[Extrait choisi]
━━━━━━━━━━━━━━━━━━━━

Des parcours plus difficiles pour la Génération 2010 dans un contexte de conjoncture dégradée

La Génération 2010 apparaît peu favorisée par le contexte économique qui a présidé à ses premières années dans la vie active. Confrontée dès 2012 à la crise des dettes souveraines, elle a dû faire face à une dégradation conjoncturelle durable, suivie d’une légère reprise qui n’a pas permis un rattrapage des niveaux d’avant la  crise financière de 2008 et n’a pas redynamisé l’emploi. Ce contexte a pesé sur les possibilités et le rythme d’accès à l’emploi des jeunes de la Génération 2010, ralentissant leur intégration professionnelle et les exposant davantage au chômage en début de vie active que leurs aîné·es des Génération 2004 et, plus encore, 1998. La trace de la crise de 2012 est ainsi particulièrement nette dans la remontée brutale du niveau de chômage qu’elle induit à partir du mois de juillet, à un moment où le processus d’insertion de la cohorte dans son ensemble n’a pas encore atteint son terme (cf. graphique 1). Après une année de pause, le mouvement de décrue du chômage reprend et une convergence s’observe entre les Générations au terme des 7 premières années de vie professionnelle. La mauvaise conjoncture en début de carrière aura donc davantage retardé que mis à mal durablement le processus d’accès à l’emploi de la Génération 2010. Si celle-ci n’apparaît pas subir les effets à moyen terme d’un « stigmate initial » lié à ses difficultés d’accès à l’emploi [1], certaines conséquences sur les parcours sont à souligner. La première concerne la réduction du temps passé en emploi, et donc de l’expérience professionnelle accumulée : 61 mois en moyenne, équivalant à 73 % du temps d’observation, contre 67 mois (80 % du temps, cf. tableau 2) pour la Génération 1998. La seconde concerne la part des jeunes dont la trajectoire est marquée par un certain éloignement de l’emploi ; 17 % des jeunes de 2010 (contre 11 % de ceux de 1998, cf. tableau 3) ont une trajectoire passée dominée soit par du chômage persistant ou récurrent (13 % contre 7 %), soit par des situations d’inactivité durable (4 % pour les deux Générations). Ils sont par ailleurs davantage à avoir repris des études ou une formation longue (9 % contre 5 %).

━━━━━━━━━━━━━━━━━━━━

[Consigne 1]
Disposez en énumération numérotée les lignes de la liste comprises entre celle qui contient "You are a computer-use" et la fin de la liste, ces deux bornes incluses. Omettez les lignes vides et laissez les images de côté.

[Données pour repérer des cibles visibles]
━━━━━━━━━━━━━━━━━━━━

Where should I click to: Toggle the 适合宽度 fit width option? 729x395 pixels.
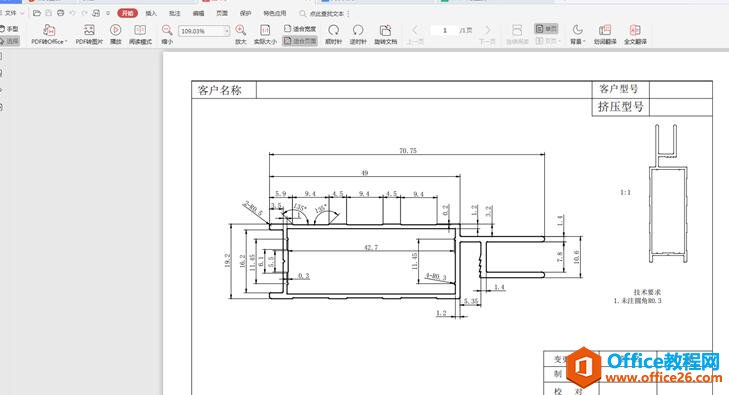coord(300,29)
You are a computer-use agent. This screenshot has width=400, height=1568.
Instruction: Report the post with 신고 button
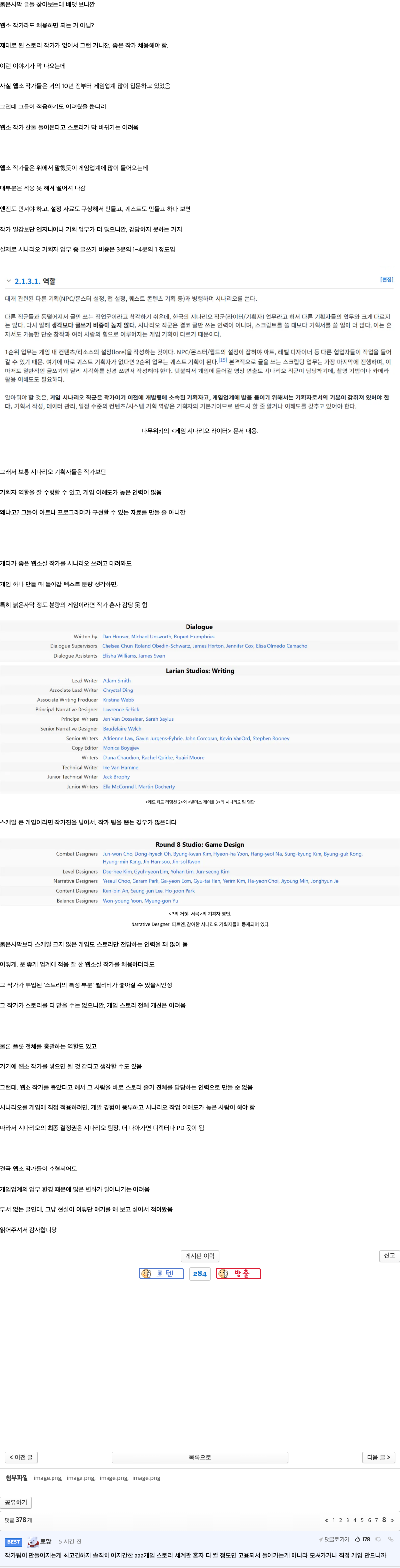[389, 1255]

━━━━━━━━━━━━━━━━━━━━

[Consigne 2]
Relevez toutes les années citées dans l'extrait sur les parcours de la Génération 2010.

[Réponse détaillée 1]
1. You are a computer-use agent. This screenshot has width=400, height=1568.
2. Instruction: Report the post with 신고 button
3. [389, 1255]

[Réponse détaillée 2]
2010, 2012, 2008, 2004, 1998